You might be able to find human copper supplement at Whole Foods or a health food store, until you can order boluses on line. I don't know what the goat dosage would be though.


----------



## Da Goat Nanny (Sep 8, 2017)

catharina said:


> You might be able to find human copper supplement at Whole Foods or a health food store, until you can order boluses on line. I don't know what the goat dosage would be though.


Ha, I was just look at some iconic copper today at the health food store and wondering the same thing! One of the girls has a fish tail so I'd like to get them on something soonish.


----------



## toth boer goats (Jul 20, 2008)

The goat product has Copper Oxide, which is a slow release.

iconic copper isn't a slow release. And it isn't rods.
I would not use it.


----------



## Da Goat Nanny (Sep 8, 2017)

toth boer goats said:


> The goat product has Copper Oxide, which is a slow release.
> 
> iconic copper isn't a slow release. And it isn't rods.
> I would not use it.


Sounds good. I was able to get some copper bolus on Amazon prime, which doesn't happen often! I'm really hoping it will help get these goats into shape so they won't get sick so often. I'm also going to get a microscope so I can do fecals to monitor the parasite loads. The annual rainfall here is about 53 in and average temp is 64 F which is the perfect environment for barber pole worms.


----------



## toth boer goats (Jul 20, 2008)

Good luck, hope it works for your goaties. 

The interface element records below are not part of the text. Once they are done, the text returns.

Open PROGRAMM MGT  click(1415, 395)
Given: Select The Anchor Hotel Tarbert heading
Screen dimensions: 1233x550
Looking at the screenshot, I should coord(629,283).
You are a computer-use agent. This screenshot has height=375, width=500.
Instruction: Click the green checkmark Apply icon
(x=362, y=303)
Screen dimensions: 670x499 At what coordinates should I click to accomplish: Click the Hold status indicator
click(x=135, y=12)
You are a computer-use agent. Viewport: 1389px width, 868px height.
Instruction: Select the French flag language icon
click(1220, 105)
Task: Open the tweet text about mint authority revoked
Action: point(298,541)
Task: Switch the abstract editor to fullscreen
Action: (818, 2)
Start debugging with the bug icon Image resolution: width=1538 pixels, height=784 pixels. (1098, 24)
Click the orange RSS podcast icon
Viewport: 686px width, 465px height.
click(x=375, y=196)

Being really wet doesn't help, I know.


----------



## Da Goat Nanny (Sep 8, 2017)

Thanks everyone! I really think she's going to make it. She had pellet poops today and is slowly keeping up with everyone. I was freaking out at first because her lids were/are so white and she had scours for about a week before treatment. I guess she's just as tough as her momma that survived the dog attack last month. Her moms lids are also light and she's losing weight so I'm treating her too. 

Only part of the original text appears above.